The unemployment rate holds steady at 3.6% to remain near 54-year low
The numbers: The U.S. added a solid 428,000 new jobs in April, but an acute labor shortage showed little improvement last month and threatens to add to the highest inflation in 40 years.
Employment has risen by 400,000-plus for 12 straight months and the number of people working is likely to return to pre-Covid levels by July at the current rate of hiring,
The unemployment rate was unchanged at 3.6%, the government said Friday, just a few ticks above a 54-year low.
The size of the labor force, meanwhile, shrank in April for the first time in seven months in a sign of how difficult it is for companies to find workers.
The U.S. economy is just 1.2 million jobs below the pre-coronavirus peak and is on track to exceed that all-time high by midsummer.
As a result, the so-called rate of participation in the labor market dropped to 62.2% from 62.4%, leaving it more than a full percentage point below pre-pandemic levels.
The April employment report won’t have any sway in the Federal Reserve’s plan to raise interest rates sharply this year. The central bank lifted rates on Wednesday for the second time since March as part of an effort to contain the most acute outbreak of U.S. inflation since the early 1980s.

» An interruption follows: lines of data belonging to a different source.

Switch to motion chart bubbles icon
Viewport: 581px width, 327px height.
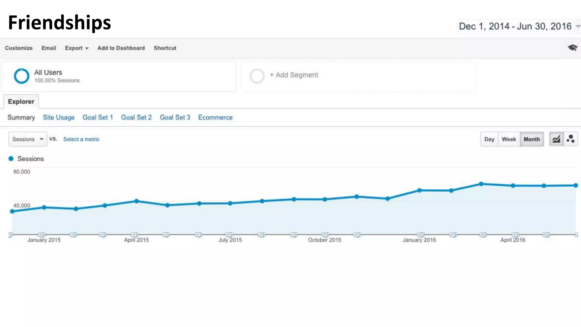(571, 139)
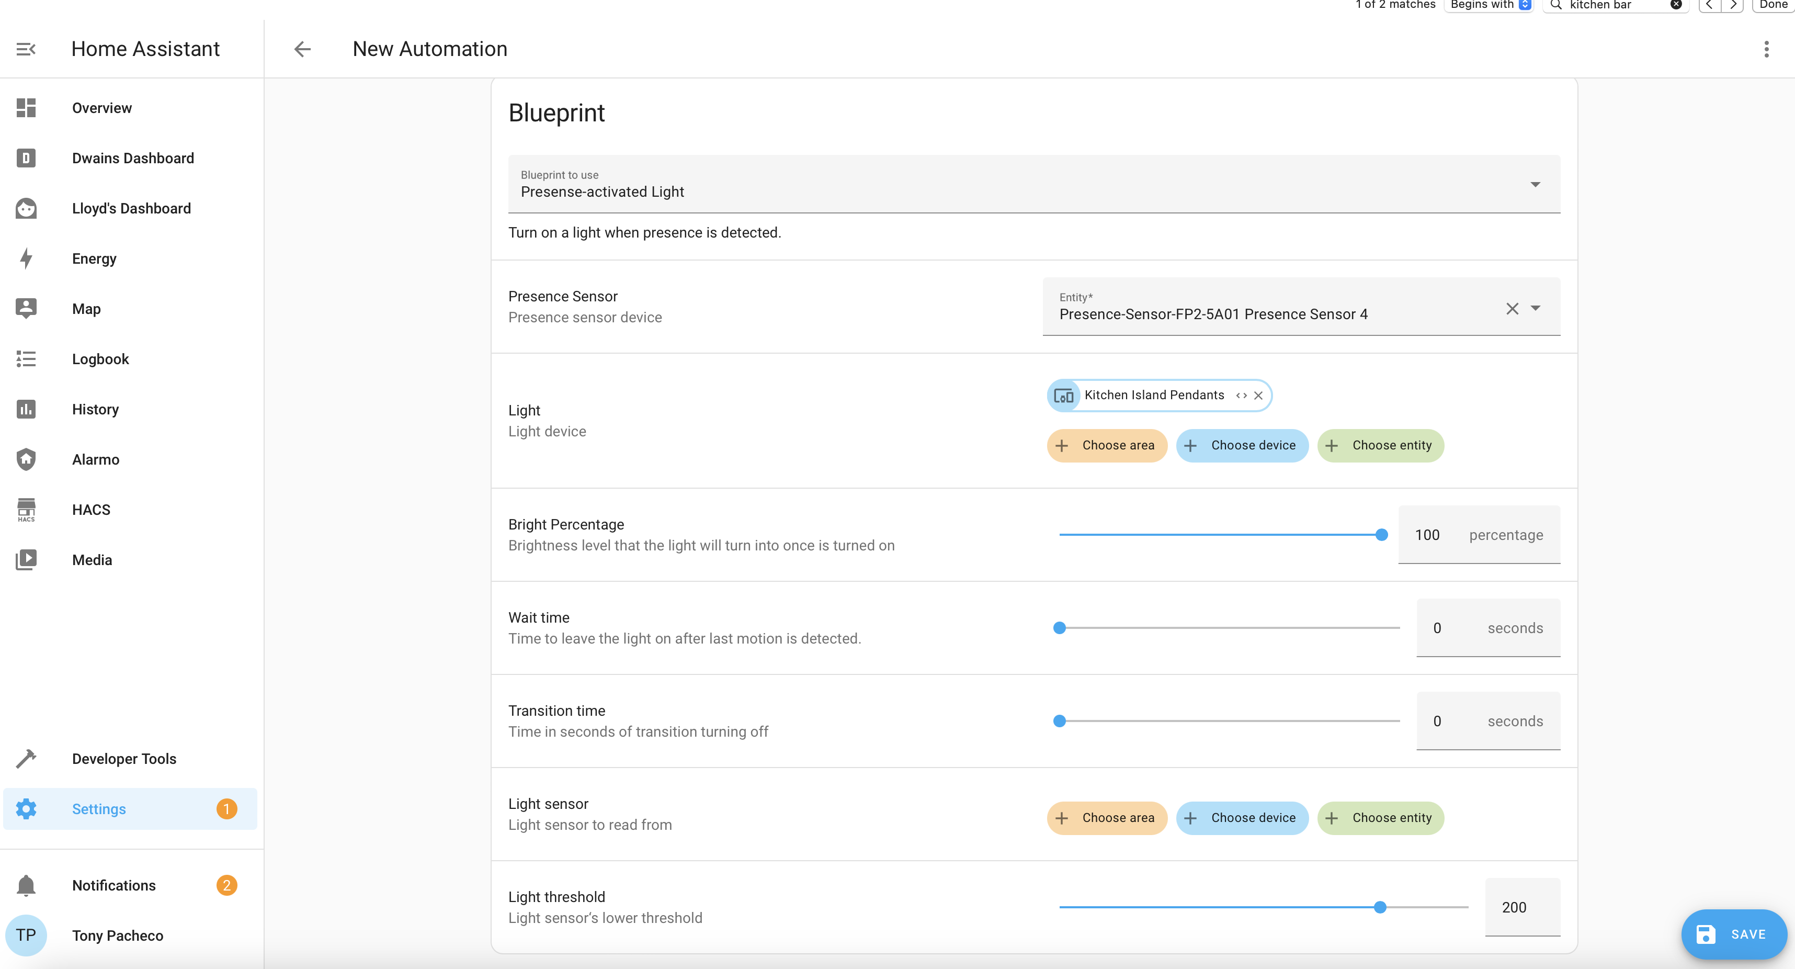Screen dimensions: 1795x969
Task: Remove Kitchen Island Pendants chip
Action: tap(1258, 395)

Although one of the Fed’s two mandates is to foster a strong jobs market, the bank is worried that a persistent labor shortage will drive up wages too much and add to intense inflationary pressures already squeezing the economy.

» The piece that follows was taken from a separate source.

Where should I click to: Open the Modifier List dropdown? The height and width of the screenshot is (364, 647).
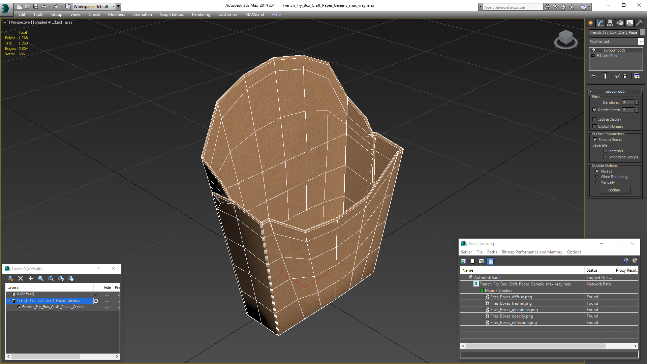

The cost of living has jumped 8.5% in the past year, marking the biggest increase since 1982.
Wages are also climbing rapidly, if not quite as fast. Hourly pay rose again in April and put the increase in the past 12 months at 5.5% — the biggest gain since the early 1980s. But the increase in pay has slowed this year after a big jump in 2021.
The increase in hiring in April surpassed Wall Street’s estimate. Economists polled by the Wall Street Journal had forecast 400,000 new jobs.
Big picture: The tightest labor market in decades is a double-edged sword.
Although higher wages haven’t played a big role in the surge in U.S. inflation over the past year, the Fed worries rising labor costs could exacerbate price pressures.
By raising interest rates to cool off a hot economy, the Fed aims to contain the increases in both the cost of materials and the cost of labor.
It could be a tough pill for workers to swallow. Rising wages are helping them to cope with high inflation and a slower economy could weaken a strong labor market.
Key details: Employment rose last month in every major category.
The biggest job gains once again took place at service-oriented companies such as restaurants and hotels. These employers added 78,000 workers.
Employment also rose by 55, 000 among manufacturers and 52,000 at transportation companies.
The numbers of new jobs created in March and February were little changed.
The shrinking labor force was the only notable negative in the jobs report, economists said. An estimated 363,000 stopped working or looking for work.
The size of the labor force has grown considerably, however, over the past year amid a record number of job openings and a gradually waning pandemic.
The U.S. is just 1.2 million jobs below its pre-coronavirus-pandemic peak
Economists are watching closely to see whether rising wages start to add significantly to inflationary pressures.
The last time a so-called wage-price spiral took place was in the 1970s and early 1980s when the U.S. experienced one of the worst bouts of inflation in its history.
Looking ahead: “The job market continues to plow forward, buoyed by strong employer demand,” said Glassdoor senior economic Daniel Zhao. “However, the job market is showing some signs of cooling as it turns the corner and the recovery enters a new phase.”
“American businesses are still eagerly hiring despite all the uncertainty about inflation, interest rates, the war in Ukraine, and lockdowns in China,” said senior economist Sal Gautieri of BMO Capital Markets. “However, job growth is bound to slow along with the economy as the Fed ratchets up interest rates to try to control inflation.”
Market Reaction: The Dow Jones Industrial Average DJIA, -0.68%, and S&P 500 SPX, -0.66% opened lower Friday in the wake of the nonfarm-payrolls report.
Stocks have gyrated wildly in the past two days as investors sought to figure out whether the U.S. economy is sturdy enough to withstand a rapid increase in interest rates by the Federal Reserve.